Il telaio numero 08347 fu il prototipo della serie e fu costruito su uno chassis tipo 571, solitamente utilizzato per la 330 GT 2+2. La produzione di serie, invece, iniziò con il numero di telaio 09127 ed utilizzò lo chassis con numero di riferimento interno 598. Come per la 500 Superfast, i telai erano inviati a Pininfarina che li carrozzava e li rifiniva nella sua azienda di Grugliasco, in seguito le vetture tornavano alla Ferrari dove si provvedeva all’installazione della parte meccanica. Tranne che per alcuni dettagli di secondaria importanza, come i gruppi ottici anteriori ricoperti in Plexiglas, i faretti antinebbia a scomparsa sul musetto, la mancanza di sfoghi per l’aria sui pannelli laterali, la presenza di un rigonfiamento centrale sul cofano motore e la nervatura ai lati della carrozzeria, dal parabrezza in poi la 365 California era visivamente molto somigliante al modello 500 Superfast.
Le differenze iniziavano ad essere evidenti a partire dai montanti, e proseguivano verso la coda della vettura. Nella parte superiore delle portiere era presente un incavo a forma di freccia che si estendeva nella parte iniziale del parafango posteriore, l’incavo era diviso in due parti da un listello di metallo cromato, incorporante la maniglia per l’apertura. Questo tipo di dettaglio era già stato utilizzato da Pininfarina sul prototipo della Dino, presentato al Salone di Parigi 1965, e si sarebbe poi visto per oltre vent’anni sui modelli delle serie 206/246 e 308/328. Il parafango posteriore s’incurvava leggermente verso l’alto nei pressi del passaruota, per poi scendere accompagnando la linea piatta del cofano bagagli e terminando in una peculiare coda tronca dai tratti piuttosto tesi, abbastanza strana considerando le linee sinuose adottate per il frontale della vettura.

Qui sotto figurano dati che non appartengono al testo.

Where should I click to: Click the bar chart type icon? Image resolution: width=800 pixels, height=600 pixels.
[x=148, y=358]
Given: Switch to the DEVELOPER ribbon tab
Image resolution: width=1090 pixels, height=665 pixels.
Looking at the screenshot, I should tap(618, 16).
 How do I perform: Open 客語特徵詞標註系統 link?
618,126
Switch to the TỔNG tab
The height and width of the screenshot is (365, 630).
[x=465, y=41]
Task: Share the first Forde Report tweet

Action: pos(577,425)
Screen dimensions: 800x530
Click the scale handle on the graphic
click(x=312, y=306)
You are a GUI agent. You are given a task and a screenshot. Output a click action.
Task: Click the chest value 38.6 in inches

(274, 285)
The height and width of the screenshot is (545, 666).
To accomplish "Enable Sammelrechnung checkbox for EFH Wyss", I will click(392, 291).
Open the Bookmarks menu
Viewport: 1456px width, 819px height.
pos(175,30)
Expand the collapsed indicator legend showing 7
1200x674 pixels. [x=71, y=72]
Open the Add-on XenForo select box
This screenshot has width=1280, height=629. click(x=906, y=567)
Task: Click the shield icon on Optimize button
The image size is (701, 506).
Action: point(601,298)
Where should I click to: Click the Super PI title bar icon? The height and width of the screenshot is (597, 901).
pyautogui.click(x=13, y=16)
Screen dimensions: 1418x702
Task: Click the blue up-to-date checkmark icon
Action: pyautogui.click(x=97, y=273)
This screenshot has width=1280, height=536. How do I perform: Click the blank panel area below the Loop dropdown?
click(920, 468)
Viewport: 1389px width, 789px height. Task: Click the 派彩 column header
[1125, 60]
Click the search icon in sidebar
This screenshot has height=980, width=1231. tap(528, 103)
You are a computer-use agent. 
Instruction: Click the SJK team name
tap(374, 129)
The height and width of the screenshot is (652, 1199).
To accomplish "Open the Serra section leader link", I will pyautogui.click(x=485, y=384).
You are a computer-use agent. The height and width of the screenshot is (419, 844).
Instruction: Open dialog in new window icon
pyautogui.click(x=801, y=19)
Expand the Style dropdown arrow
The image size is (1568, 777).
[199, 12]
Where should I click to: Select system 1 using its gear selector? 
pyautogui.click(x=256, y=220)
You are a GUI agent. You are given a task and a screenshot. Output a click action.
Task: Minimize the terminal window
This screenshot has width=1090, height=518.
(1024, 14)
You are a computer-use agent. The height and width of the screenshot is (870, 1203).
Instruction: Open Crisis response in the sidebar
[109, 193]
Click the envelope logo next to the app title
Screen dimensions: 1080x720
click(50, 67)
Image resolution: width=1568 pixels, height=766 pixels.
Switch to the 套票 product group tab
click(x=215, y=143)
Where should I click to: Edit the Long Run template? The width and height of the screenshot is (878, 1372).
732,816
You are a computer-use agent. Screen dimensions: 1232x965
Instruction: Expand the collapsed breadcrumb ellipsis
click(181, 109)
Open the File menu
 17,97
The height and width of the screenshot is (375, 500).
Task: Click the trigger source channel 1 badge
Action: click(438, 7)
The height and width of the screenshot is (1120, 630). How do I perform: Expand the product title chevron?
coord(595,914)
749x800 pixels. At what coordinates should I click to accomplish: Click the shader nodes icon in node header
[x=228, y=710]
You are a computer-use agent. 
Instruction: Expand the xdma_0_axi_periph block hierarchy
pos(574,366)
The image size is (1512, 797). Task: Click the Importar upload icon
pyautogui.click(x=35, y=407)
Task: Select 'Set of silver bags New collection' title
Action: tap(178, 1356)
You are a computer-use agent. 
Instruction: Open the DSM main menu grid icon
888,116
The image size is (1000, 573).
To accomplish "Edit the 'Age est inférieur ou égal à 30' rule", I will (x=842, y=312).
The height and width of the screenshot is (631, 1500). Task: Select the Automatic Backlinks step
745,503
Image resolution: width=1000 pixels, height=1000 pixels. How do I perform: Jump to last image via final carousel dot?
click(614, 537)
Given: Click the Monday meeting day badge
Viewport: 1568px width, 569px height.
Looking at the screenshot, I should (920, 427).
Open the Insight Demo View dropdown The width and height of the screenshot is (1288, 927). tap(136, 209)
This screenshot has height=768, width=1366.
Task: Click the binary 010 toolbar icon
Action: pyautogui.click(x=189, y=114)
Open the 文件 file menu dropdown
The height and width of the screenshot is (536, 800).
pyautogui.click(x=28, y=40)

Come sulla 500 Superfast, la 365 California era provvista di gruppi ottici posteriori realizzati in esclusiva: il loro disegno era piuttosto angolato poiché doveva seguire la linea della coda, ed erano provvisti di tre luci rotonde circondate da materiale riflettente. Tuttavia, vi furono differenze da vettura a vettura nel tipo di colore adottato per il materiale riflettente, e addirittura in certi esemplari le tre luci circolari si presentano diverse. Sempre come già visto sulla 500 Superfast furono previsti quattro semi paraurti avvolgenti, uno per ogni angolo della carrozzeria, anche se un esemplare su telaio n. 08631 fu dotato di un paraurti posteriore unico: in questo caso, quando nel 1970 la macchina fu inviata in Ferrari per un rinnovamento, fu necessario modificare le luci posteriori. Su queste automobili fu confermata l’adozione delle ruote a raggi Borrani, anche se ormai la grande maggioranza delle Ferrari prodotte in serie utilizzava le ruote in lega leggera come equipaggiamento standard.
I corpi vettura furono montati su un telaio avente un passo di 2650mm con numero di riferimento interno 598, e ricevettero la numerazione dispari tipica delle automobili stradali, senza nessun tipo di suffisso. Furono costruiti su una linea di montaggio molto simile a quella della coeva 330 GT 2+2, e come su quest’ultima vettura troviamo le sospensioni anteriori a ruote indipendenti, il ponte rigido posteriore con molle a balestra e ammortizzatori idraulici, quattro freni a disco con circuito di comando separato per l’assale anteriore e per quello posteriore. Il modello fu dotato anche di servosterzo, un optional disponibile solo sulle ultime serie della 330 GT 2+2.
Il motore era un V12 da 4,4 litri a singolo albero a camme in testa per bancata di cilindri, con numero di riferimento interno 217B, cilindrata totale di 4.390cc, alesaggio e corsa 81 x 71. Le candele d’accensione erano alloggiate nella parte esterna della “V” formata dai cilindri, l’alimentazione era assicurata da una batteria di tre carburatori Weber doppio corpo 40 DFI/4, era presente una doppia bobina e i distributori d’accensione erano sistemati nella parte posteriore dell’unità motrice. La potenza dichiarata era di 320 cavalli. Il propulsore era abbinato ad un cambio con cinque velocità tutte sincronizzate più retromarcia, il moto era trasferito al ponte rigido posteriore tramite un albero di trasmissione. Questo dodici cilindri era basato sul progetto di Gioachino Colombo a “blocco motore corto”; in seguito fu aggiornato e trovò impiego sui modelli 365 GTC/S e 365 GT 2+2.